1. Make filling. Peel apples; cut into quarters, then remove cores. Cut each quarter into three lengthways. Place apples and water in a large saucepan. Bring to the boil; cover and reduce heat. Cook, stirring occasionally, until apples are just tender (about 5 minutes). Drain excess liquid. Place apples in a large bowl with sugar, lemon rind and cinnamon. Stir to combine. Cool to room temperature.
2. Make pastry. Place flour, cornflour, baking powder, and caster sugar into a food processor; process until combined. Add butter and process until crumbly. Combine egg yolk and water in a small bowl and beat lightly with a fork. Add to flour mixture and process until a ball forms, adding a little more water if necessary. Knead lightly on a floured board. Wrap in plastic wrap and refrigerate 30 minutes.
3. Preheat oven to 200ºC. Place a baking tray in oven.
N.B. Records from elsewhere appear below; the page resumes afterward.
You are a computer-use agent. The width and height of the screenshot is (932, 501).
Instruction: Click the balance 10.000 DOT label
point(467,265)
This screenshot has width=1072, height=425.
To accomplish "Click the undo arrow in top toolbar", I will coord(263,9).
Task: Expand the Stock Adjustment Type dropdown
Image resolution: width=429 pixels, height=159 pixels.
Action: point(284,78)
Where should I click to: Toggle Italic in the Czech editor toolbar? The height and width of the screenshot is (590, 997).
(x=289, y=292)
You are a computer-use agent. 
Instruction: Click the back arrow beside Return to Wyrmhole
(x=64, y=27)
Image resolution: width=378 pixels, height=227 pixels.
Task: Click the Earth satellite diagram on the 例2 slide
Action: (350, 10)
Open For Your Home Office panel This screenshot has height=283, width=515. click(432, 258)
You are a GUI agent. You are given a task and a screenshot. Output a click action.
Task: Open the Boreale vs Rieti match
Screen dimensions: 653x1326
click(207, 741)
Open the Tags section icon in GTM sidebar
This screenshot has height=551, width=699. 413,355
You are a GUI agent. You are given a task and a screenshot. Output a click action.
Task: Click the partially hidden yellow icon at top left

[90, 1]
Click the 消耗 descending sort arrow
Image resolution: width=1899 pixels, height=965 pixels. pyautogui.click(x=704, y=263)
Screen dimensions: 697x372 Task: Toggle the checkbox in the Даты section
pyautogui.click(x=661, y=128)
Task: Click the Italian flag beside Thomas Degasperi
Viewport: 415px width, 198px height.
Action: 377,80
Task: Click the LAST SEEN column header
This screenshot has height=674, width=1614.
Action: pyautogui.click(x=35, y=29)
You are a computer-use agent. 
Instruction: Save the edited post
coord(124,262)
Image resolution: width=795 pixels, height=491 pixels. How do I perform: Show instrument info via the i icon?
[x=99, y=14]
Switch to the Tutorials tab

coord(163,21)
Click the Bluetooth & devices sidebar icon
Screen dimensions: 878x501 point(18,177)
Grease a 23cm diameter pie dish.
4. On a floured board, roll two-thirds of the pastry to form a circle large enough to line the pie dish (about 32cm diameter). Ease dough into dish and trim edges.
5. Spread apricot jam over pie base, then spoon apple filling into dish.
6. Lightly beat egg white and brush a little around edge of pastry.
7. Roll out remaining pastry to form a circle, large enough to cover pie. Top pie with  pastry lid; trim excess. Lightly press edges together with fingers or a fork. Brush pie with a little remaining egg white and sprinkle with extra sugar. Make 4 small slits in the pastry lid (for air vents). Place on baking tray. Bake 15 minutes, then reduce heat to 170ºC and bake 25 minutes longer or until golden brown.